══ RECORDS FOR THE EXERCISE

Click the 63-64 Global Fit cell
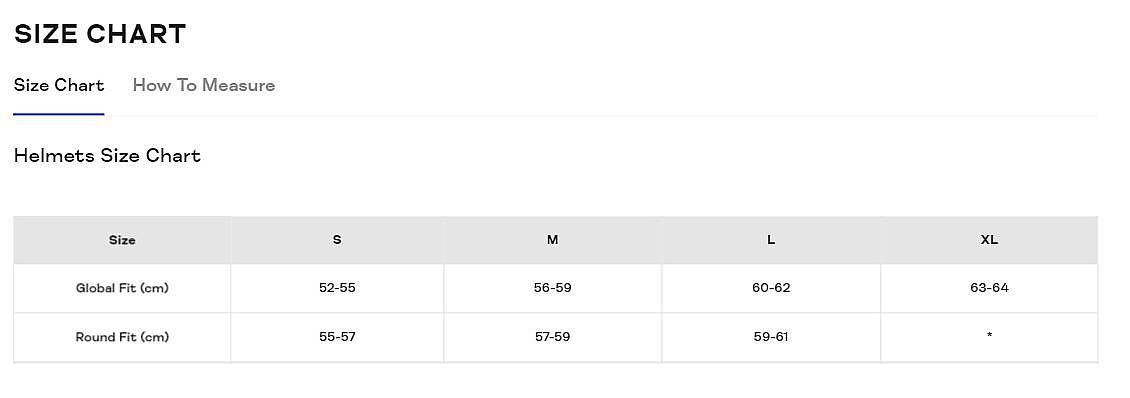This screenshot has width=1130, height=398. pyautogui.click(x=989, y=288)
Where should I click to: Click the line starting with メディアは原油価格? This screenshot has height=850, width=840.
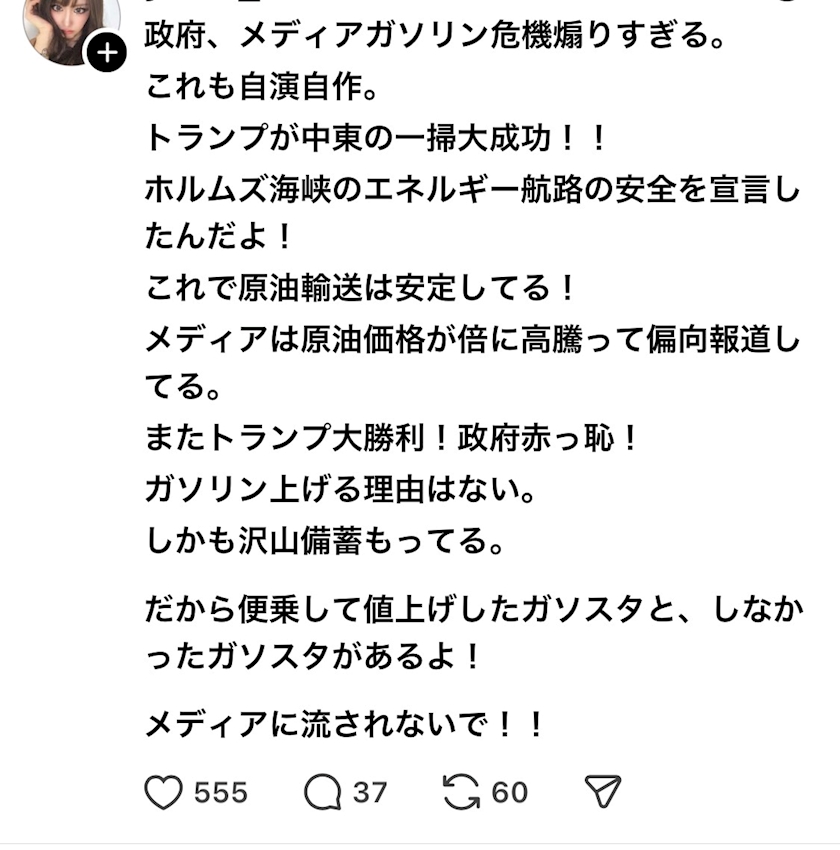click(x=472, y=338)
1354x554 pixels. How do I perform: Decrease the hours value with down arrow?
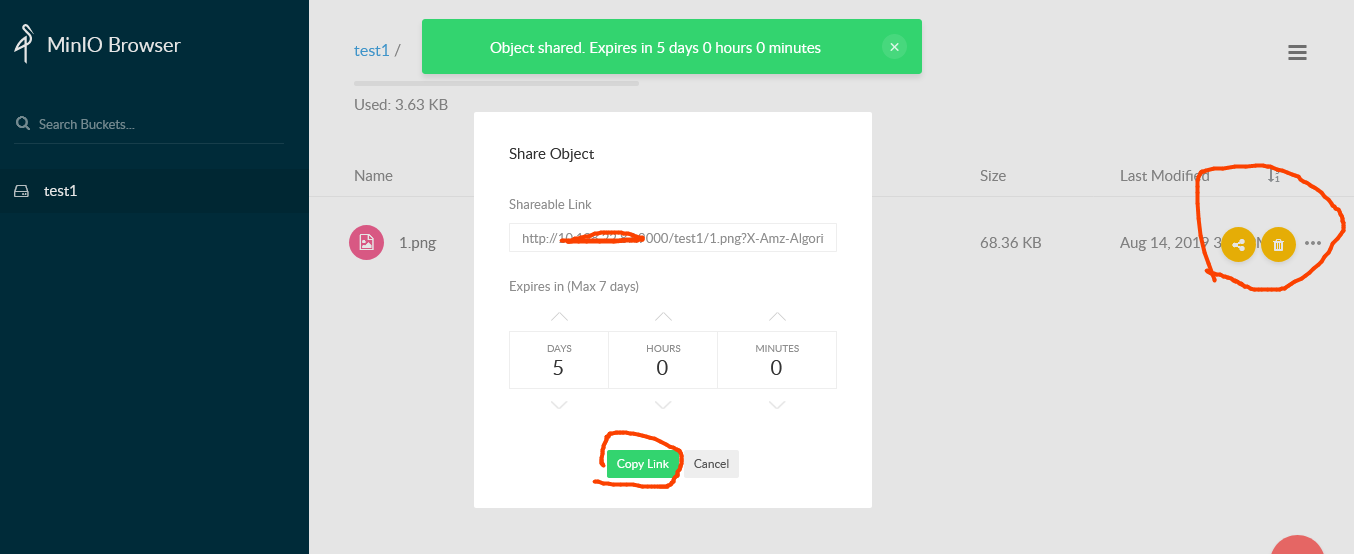[x=662, y=405]
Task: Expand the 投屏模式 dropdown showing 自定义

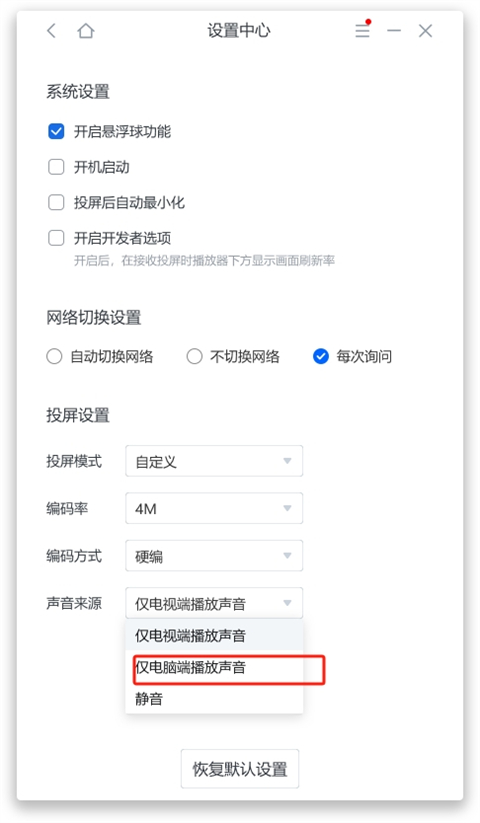Action: coord(214,461)
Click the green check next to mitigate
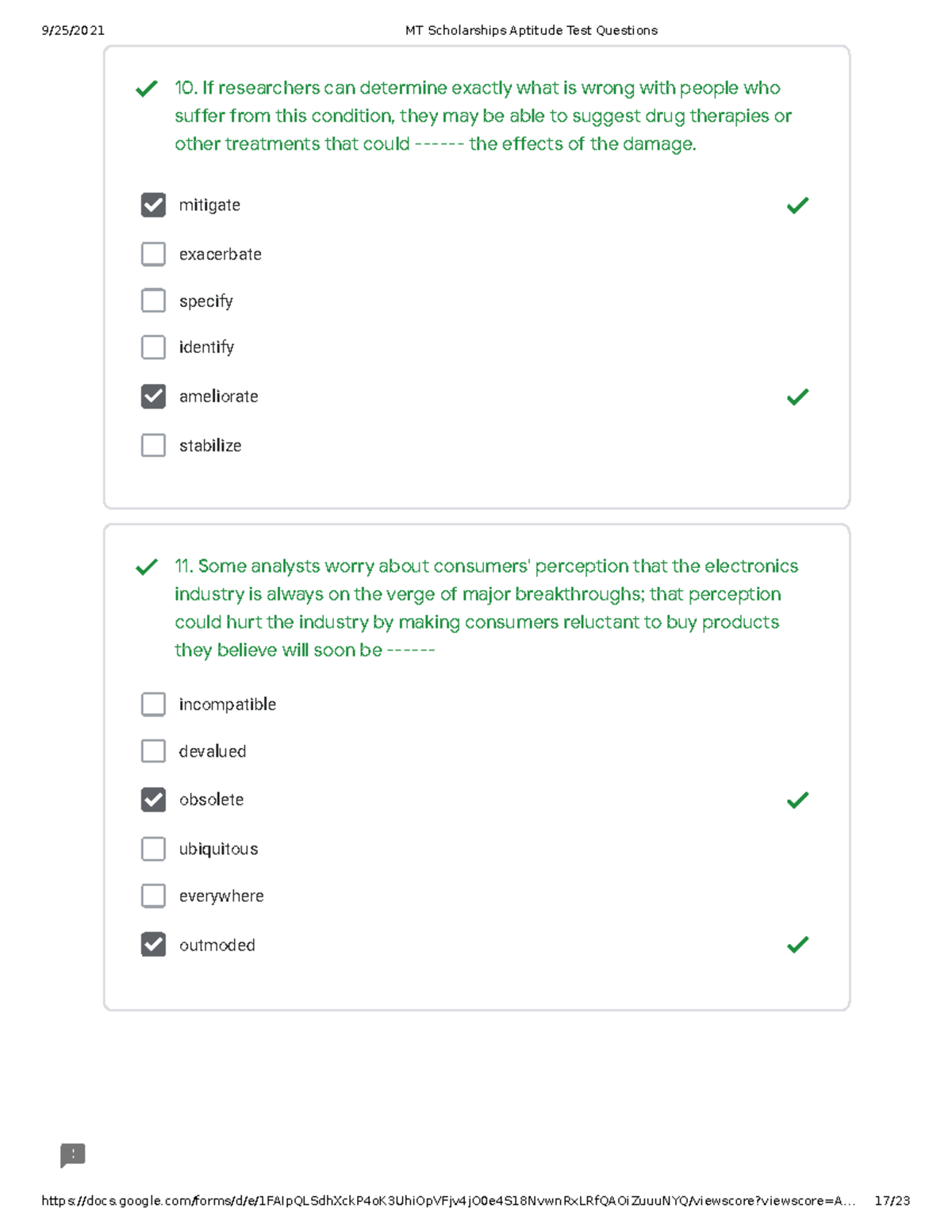952x1232 pixels. tap(797, 205)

════

> [TASK DETAILS]: Starting at the line that contains "Where should I", please write out every line to the end of the entries, inclusive, copied exactly and with pictures omitted.

> [EXERCISE RESPONSE]:
Where should I click to: Click the line starting with メディアは原油価格? This screenshot has height=850, width=840.
click(x=472, y=338)
1354x554 pixels. How do I perform: Decrease the hours value with down arrow?
[x=662, y=405]
Task: Expand the 投屏模式 dropdown showing 自定义

Action: coord(214,461)
Click the green check next to mitigate
952x1232 pixels. tap(797, 205)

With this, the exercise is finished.